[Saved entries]

Content starts

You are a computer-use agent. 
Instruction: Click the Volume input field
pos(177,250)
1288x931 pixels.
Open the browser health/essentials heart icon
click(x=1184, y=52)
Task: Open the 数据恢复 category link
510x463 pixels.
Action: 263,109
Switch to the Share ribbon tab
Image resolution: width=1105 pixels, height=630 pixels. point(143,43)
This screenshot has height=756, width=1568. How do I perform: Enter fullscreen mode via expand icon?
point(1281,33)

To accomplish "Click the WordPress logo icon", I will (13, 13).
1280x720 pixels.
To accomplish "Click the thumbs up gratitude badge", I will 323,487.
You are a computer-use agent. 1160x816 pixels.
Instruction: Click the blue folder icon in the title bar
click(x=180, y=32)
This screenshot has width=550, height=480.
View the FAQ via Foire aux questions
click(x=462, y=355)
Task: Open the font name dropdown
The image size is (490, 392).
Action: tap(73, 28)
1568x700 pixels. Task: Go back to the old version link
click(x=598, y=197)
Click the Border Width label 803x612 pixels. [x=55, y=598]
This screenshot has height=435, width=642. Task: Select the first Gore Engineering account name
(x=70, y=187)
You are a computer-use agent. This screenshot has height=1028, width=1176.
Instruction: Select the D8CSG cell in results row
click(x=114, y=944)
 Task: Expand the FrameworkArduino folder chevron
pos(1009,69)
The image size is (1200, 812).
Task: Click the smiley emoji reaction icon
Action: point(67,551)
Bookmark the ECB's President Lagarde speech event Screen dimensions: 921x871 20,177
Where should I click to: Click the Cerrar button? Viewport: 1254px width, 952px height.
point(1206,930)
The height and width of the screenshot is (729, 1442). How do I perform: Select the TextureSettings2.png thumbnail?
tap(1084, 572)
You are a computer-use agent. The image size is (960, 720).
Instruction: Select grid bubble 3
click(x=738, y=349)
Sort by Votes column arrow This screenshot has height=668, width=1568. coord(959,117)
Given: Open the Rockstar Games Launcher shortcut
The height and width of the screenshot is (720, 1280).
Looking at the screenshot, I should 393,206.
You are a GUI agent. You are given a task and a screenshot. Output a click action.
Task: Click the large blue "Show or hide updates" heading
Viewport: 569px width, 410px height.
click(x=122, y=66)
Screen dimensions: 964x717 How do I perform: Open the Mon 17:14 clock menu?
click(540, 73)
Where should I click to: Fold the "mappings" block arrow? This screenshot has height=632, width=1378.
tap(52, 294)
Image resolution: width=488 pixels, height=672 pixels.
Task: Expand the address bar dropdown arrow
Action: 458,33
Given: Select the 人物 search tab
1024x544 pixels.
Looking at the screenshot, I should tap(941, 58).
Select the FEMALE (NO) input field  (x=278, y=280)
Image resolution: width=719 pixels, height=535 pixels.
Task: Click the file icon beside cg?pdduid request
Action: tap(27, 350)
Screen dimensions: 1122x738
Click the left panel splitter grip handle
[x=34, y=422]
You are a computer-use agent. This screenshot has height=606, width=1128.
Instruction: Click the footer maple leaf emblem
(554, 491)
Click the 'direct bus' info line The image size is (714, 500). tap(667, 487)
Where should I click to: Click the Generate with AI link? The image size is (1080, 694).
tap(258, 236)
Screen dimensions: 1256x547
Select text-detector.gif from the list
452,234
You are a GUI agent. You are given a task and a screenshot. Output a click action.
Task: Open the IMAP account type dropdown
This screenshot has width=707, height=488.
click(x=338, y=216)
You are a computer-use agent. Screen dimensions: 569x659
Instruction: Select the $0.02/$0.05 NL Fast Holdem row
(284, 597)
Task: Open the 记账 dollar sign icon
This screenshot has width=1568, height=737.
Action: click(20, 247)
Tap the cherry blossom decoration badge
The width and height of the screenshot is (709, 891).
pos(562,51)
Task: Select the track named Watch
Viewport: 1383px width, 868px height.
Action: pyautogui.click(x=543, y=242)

Content ends

Quote, without alteration, the final stretch of the entries: the line with "Instruction: Select the $0.02/$0.05" onward to the last line.

» Exercise answer
Instruction: Select the $0.02/$0.05 NL Fast Holdem row
(284, 597)
Task: Open the 记账 dollar sign icon
This screenshot has width=1568, height=737.
Action: click(20, 247)
Tap the cherry blossom decoration badge
The width and height of the screenshot is (709, 891).
pos(562,51)
Task: Select the track named Watch
Viewport: 1383px width, 868px height.
Action: pyautogui.click(x=543, y=242)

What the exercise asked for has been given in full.